__ANGEZEIGTER TEXTAUSZUG__
......
Tiefseebakterien zerlegen Erdöl
Meeresbiologen aus Bremen und den USA haben im Golf von Mexiko Muscheln entdeckt, die ölfressende Bakterien beherbergen. Diese Bio-Allianz trat bei einer Ölkatastrophe in Aktion.
Bakterien überraschen Forscher immer wieder mit neuen Talenten. Sie versorgen Pflanzenwurzel mit Sauerstoff, können Plastik zersetzen und den Menschen vor Krankheit schützen. Diese unsichtbaren Helfer sind daher als Untermieter bei Menschen als auch Pflanze und Tier beliebt. Nun haben Wissenschaftler vom Max-Planck-Institut für marine Mikrobiologie in Bremen mit Kollegen aus den USA auch in den Tiefen des Golfs von Mexiko solch bakterielle Symbiosepartner entdeckt, wie sie im Fachjournal "Nature“ berichten.
In 3000 Meter Tiefe, wo Öl und Asphalt aus dem Meeresboden sprudeln, stieß das Team um die Bremer Meeresbiologen Maxim Rubin-Blum und Nicole Dubilier (hier zu unserem Porträt) auf Muscheln und Schwämme, die sich mithilfe von Bakterien von Öl und Asphalt ernähren – konkret von den kurzkettigen Alkanen aus dem Öl. Bei den Lieferanten dieser ungewöhnlichen Energie- und Nahrungsquelle handelt es sich um ölfressende Bakterien, die der Gruppe der sogenannten Ringbrecher, der Cycloclasticus, angehören. Diese können, wie der Name andeutet, schwer abbaubare Ringstrukturen im Öl, so genannte PAHs (polyzyklische aromatische Kohlenwasserstoffe), knacken und verwerten.
Kurzkettige Alkane im Öl leichter zu knacken
Für diesen eigentlich mühsamen und energiezehrenden Prozess brauchen die Tiefseebakterien jedoch weniger Kraft als verwandte Arten, wie die Forscher herausfanden. Der Trick: Die symbiotischen Cycloclasticus konzentrieren sich auf leicht abbaubare Bestandteile des Öls, die kurzkettigen Alkane wie Butan, Ethan und Propan. „Die Ringe der PAHs können diese Mikroorganismen gar nicht mehr knacken. Sie haben die dazu notwendigen Gene verloren“, erklärt Rubin-Blum. Cycloclasticus-Bakterien, die rein auf kurzkettige Alkane stehen und keine PAH-Ringe knacken können, waren bisher nicht bekannt.
Muscheln machen bakterielle Untermieter stark
Diese leicht zu knackenden Alkane sind allerdings als Nahrungsquelle hart umkämpft. Dass sich die ölfressenden Bakterien beim Kampf um die Nahrungsquelle durchsetzen, könnte daran liegen, dass sie sich bei Muscheln und Schwämmen als Symbionten eingemietet haben, vermutet Meeresbiologin Nicole Dubilier. „Ihre Wirte filtern das umliegende Meerwasser und liefern ihnen dadurch kontinuierlich kurzkettige Alkane. So leben sie konkurrenzfrei an einem geschützten Standort und müssen nicht mit freilebenden Bakterien konkurrieren“, erklärt die Direktorin des Bremer Max-Planck-Instituts für marine Mikrobiologie. Mit der aktuellen Studie erweitern die Forscher somit das Spektrum der bekannten Stoffe, die chemosynthetische Symbiosen antreiben.
......
__Gespeicherte Daten__
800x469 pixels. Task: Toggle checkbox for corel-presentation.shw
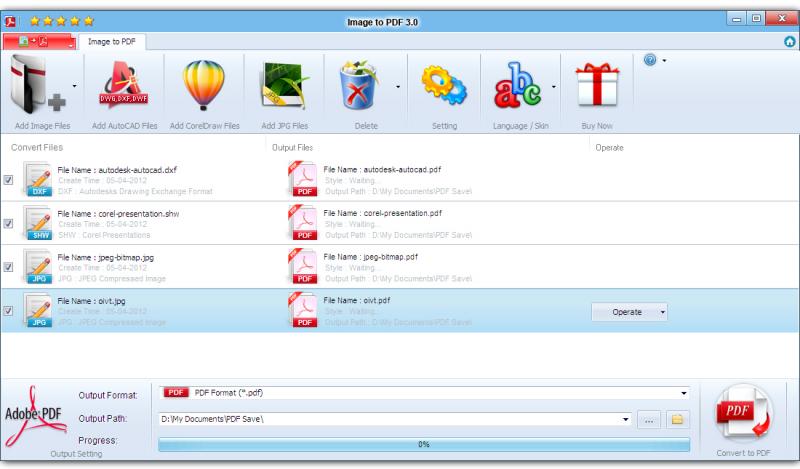coord(9,224)
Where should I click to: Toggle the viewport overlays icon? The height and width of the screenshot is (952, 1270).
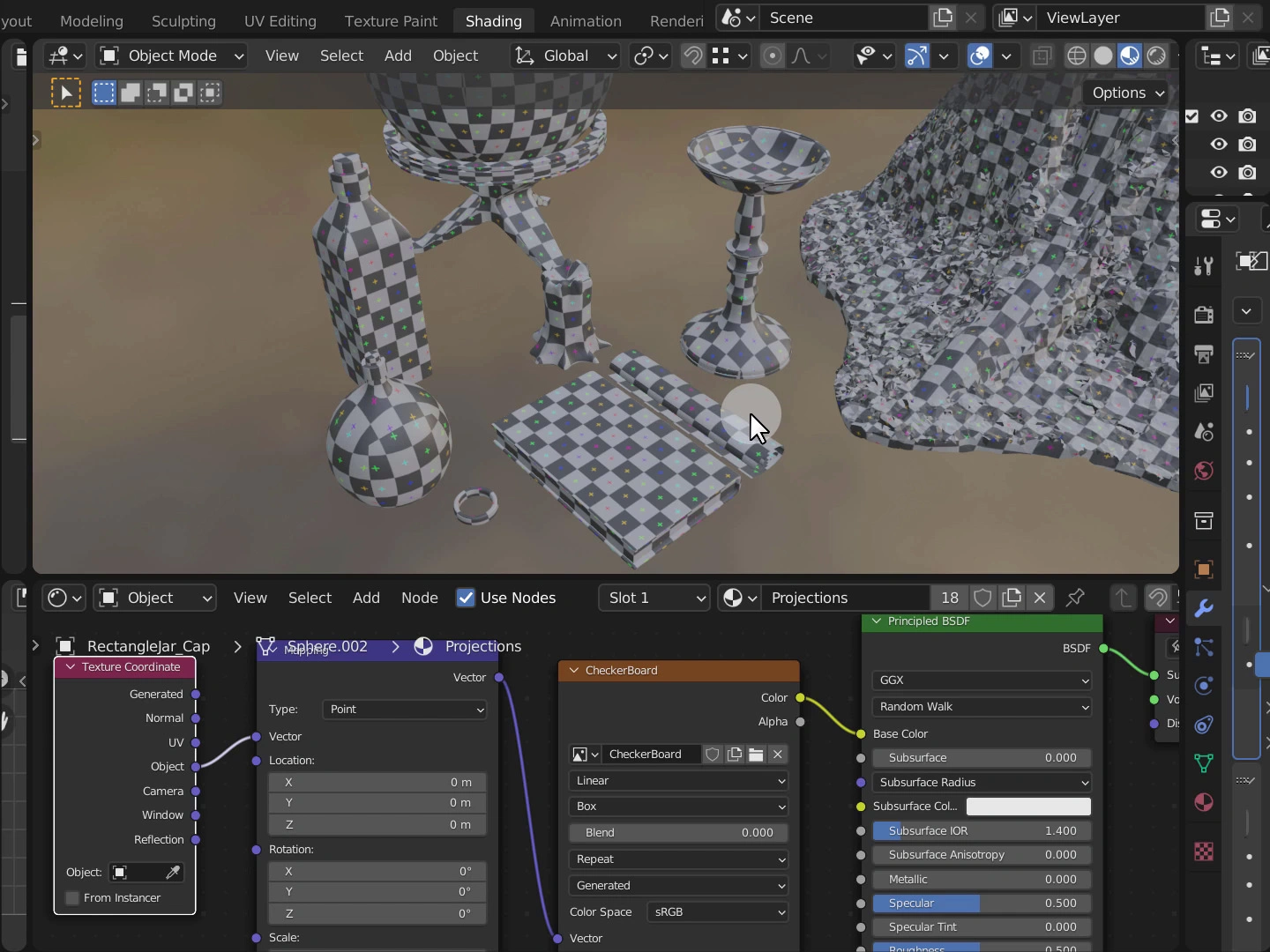[x=980, y=56]
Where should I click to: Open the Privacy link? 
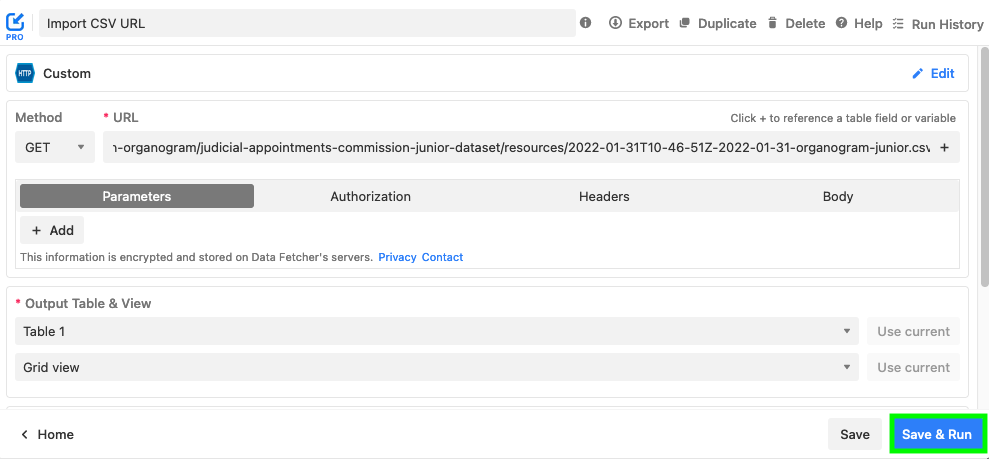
......
__ARBEITSANWEISUNGEN__
1) In welcher Tiefe stieß das Forschungsteam laut dem Textauszug über Tiefseebakterien auf die Muscheln und Schwämme?
2) Prüfen Sie anhand des Textauszugs über Tiefseebakterien, ob die folgenden Aussagen zutreffen, und belegen Sie jede Antwort mit dem entscheidenden Wortlaut: (a) Die symbiotischen Cycloclasticus können die Ringe der PAHs knacken. (b) Die Wirte der Bakterien filtern das umliegende Meerwasser. (c) Butan, Ethan und Propan zählen zu den kurzkettigen Alkanen.

__LÖSUNGEN__
1) In 3000 Meter Tiefe.

2)
(a) Nein: „Die Ringe der PAHs können diese Mikroorganismen gar nicht mehr knacken.“
(b) Ja: „Ihre Wirte filtern das umliegende Meerwasser und liefern ihnen dadurch kontinuierlich kurzkettige Alkane.“
(c) Ja: „die kurzkettigen Alkane wie Butan, Ethan und Propan“